## Input records
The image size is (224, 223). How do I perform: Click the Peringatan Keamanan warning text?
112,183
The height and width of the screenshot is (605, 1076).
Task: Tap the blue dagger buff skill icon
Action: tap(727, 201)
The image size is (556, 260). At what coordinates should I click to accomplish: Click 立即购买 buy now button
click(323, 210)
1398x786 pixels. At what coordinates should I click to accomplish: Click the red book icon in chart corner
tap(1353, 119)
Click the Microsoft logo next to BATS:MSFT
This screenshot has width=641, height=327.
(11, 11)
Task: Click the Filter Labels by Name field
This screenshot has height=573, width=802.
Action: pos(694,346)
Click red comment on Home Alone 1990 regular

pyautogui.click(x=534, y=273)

## Directions
The line containing "The image size is (556, 260)." begins the span, and the last line of the records above ends it. Return that span exactly, and nothing outside it.

## Expected answer
The image size is (556, 260). At what coordinates should I click to accomplish: Click 立即购买 buy now button
click(323, 210)
1398x786 pixels. At what coordinates should I click to accomplish: Click the red book icon in chart corner
tap(1353, 119)
Click the Microsoft logo next to BATS:MSFT
This screenshot has width=641, height=327.
(11, 11)
Task: Click the Filter Labels by Name field
This screenshot has height=573, width=802.
Action: pos(694,346)
Click red comment on Home Alone 1990 regular

pyautogui.click(x=534, y=273)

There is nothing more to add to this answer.